Not exactly, no. In a microcoded processor, what happens is that the ISA is read by the processor and each instruction (and, potentially, some part of the current state of the processor, e.g. flags) is used as an index into a lookup table that determines what exactly the processor does. Each instruction is allowed to have multiple entries in that table that are then performed sequentially. No direct translation from the primary ISA to a "hardware language" is ever produced -- it's more a case of an extra level of indirection between the ISA and the hardware is used, with the contents of the microcode usually just being a bunch of signals that directly control the hardware of the processor (e.g. selecting the inputs to multiplexers, controlling when registers are written to, etc).
The real difference between this and a hardwired processor is that the microcode is written as a lookup table rather than the controls being generated by fixed logic. Of course, as we all know the two are actually logically equivalent, so in reality there's not much actual difference between the two.

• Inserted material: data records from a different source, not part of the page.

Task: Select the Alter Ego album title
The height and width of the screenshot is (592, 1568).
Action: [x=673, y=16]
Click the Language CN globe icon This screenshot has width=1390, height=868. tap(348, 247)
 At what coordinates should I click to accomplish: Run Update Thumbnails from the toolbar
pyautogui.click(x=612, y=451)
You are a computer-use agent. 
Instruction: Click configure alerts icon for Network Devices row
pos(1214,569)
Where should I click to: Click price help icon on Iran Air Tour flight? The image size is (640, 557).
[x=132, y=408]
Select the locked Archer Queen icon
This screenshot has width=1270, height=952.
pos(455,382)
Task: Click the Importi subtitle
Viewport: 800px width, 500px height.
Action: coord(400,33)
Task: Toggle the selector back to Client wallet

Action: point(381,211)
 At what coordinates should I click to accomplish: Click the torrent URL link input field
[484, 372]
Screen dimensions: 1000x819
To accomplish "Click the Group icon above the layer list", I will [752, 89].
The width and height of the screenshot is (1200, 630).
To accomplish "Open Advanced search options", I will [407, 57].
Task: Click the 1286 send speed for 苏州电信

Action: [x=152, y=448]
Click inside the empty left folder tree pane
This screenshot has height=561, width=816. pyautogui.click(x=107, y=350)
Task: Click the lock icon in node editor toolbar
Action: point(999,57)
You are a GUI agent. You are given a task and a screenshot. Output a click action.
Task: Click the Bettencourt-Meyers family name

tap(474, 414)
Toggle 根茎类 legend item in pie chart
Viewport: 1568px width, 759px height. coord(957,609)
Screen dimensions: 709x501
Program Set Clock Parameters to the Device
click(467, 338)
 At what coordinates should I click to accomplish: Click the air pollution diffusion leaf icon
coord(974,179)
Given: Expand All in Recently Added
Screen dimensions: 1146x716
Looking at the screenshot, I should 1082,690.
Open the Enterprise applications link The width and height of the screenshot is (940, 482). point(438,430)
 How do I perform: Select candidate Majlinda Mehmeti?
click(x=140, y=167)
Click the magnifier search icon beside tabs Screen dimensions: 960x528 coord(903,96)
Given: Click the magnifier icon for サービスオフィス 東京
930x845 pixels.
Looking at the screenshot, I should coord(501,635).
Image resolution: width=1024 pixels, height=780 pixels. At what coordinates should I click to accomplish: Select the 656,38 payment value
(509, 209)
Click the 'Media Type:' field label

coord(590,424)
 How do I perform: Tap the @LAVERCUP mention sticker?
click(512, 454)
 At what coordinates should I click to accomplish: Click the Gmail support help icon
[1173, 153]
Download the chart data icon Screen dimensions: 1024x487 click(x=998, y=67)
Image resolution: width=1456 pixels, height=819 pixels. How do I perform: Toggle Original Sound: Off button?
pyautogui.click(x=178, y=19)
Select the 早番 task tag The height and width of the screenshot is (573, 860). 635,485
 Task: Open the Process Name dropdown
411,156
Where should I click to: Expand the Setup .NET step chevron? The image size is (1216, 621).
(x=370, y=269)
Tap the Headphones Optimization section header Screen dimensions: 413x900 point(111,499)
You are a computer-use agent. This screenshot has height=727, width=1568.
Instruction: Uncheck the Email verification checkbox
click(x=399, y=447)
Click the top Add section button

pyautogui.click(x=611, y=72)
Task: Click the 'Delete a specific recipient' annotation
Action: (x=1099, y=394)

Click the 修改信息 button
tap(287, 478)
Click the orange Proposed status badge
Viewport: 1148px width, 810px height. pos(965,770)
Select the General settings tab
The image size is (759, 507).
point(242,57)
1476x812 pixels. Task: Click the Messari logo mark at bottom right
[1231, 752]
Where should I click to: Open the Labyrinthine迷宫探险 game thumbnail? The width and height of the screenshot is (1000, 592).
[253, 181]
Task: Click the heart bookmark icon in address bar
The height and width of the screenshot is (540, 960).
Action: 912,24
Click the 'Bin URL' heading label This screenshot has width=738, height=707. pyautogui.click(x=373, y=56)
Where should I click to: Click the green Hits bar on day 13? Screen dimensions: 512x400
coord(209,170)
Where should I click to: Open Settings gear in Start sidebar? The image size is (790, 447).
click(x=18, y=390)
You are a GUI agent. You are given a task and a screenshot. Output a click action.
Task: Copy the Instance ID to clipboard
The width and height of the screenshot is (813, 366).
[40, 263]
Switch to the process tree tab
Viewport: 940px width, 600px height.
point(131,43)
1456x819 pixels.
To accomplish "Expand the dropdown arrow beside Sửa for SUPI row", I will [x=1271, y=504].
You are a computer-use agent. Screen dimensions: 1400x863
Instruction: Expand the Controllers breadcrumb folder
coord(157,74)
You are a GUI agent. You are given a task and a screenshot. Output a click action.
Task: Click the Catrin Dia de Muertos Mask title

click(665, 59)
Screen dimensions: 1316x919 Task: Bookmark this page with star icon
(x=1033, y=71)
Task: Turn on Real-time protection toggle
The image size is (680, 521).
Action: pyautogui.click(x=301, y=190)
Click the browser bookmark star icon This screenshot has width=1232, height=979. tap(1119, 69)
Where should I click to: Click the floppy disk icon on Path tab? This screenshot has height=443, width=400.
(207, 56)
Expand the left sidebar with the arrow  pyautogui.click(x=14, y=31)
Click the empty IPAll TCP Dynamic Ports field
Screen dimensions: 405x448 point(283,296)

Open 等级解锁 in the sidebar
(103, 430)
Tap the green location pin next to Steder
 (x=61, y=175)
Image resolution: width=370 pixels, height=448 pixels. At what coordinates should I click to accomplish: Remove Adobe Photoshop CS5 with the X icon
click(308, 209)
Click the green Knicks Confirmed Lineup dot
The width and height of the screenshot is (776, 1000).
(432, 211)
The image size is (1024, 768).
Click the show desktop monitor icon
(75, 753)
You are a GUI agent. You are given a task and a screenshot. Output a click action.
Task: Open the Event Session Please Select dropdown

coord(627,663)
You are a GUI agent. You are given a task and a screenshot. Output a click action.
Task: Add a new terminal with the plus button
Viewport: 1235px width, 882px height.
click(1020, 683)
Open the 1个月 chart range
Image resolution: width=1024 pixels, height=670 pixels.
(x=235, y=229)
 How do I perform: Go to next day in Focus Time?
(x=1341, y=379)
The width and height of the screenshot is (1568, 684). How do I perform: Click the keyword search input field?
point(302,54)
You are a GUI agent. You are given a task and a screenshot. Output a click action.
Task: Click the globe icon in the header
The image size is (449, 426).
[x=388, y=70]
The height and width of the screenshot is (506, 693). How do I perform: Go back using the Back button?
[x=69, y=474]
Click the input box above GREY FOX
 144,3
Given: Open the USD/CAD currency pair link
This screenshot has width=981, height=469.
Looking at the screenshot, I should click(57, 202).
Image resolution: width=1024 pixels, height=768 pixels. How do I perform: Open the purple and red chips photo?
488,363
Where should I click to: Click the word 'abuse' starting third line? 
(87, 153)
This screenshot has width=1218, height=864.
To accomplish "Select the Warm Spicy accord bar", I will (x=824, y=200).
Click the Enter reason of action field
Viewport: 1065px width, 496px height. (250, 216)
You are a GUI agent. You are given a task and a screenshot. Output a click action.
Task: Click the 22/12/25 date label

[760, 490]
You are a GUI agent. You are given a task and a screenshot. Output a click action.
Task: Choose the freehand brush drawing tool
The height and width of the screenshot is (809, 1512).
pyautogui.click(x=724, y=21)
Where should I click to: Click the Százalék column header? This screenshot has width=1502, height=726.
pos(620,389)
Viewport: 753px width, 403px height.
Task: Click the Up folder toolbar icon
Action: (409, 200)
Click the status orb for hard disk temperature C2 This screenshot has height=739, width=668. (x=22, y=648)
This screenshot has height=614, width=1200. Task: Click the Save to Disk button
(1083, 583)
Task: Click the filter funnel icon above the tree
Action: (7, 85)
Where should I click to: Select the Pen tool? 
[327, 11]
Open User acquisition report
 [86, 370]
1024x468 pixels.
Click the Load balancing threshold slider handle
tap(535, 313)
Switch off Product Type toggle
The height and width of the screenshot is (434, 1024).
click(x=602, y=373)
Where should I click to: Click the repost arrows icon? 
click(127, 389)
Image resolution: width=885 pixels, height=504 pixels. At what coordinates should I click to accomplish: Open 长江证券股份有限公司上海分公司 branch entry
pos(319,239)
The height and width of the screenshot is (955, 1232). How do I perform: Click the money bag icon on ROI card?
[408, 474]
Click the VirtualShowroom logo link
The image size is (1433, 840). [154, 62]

Where a hardwired processor really differentiates itself from a microcoded one is that it is much easier to implement pipelining for a hardwired design, so most pipelined designs avoid using microcode as much as possible. This is made easier if the ISA doesn't specify many operations that need to be performed sequentially, which is where RISC comes in -- RISC instructions are generally different from CISC ones because they only do one thing, i.e. either access memory or perform calculations, whereas CISC architectures often do both in the same instruction. This makes designing a fixed pipeline for a RISC architecture much easier.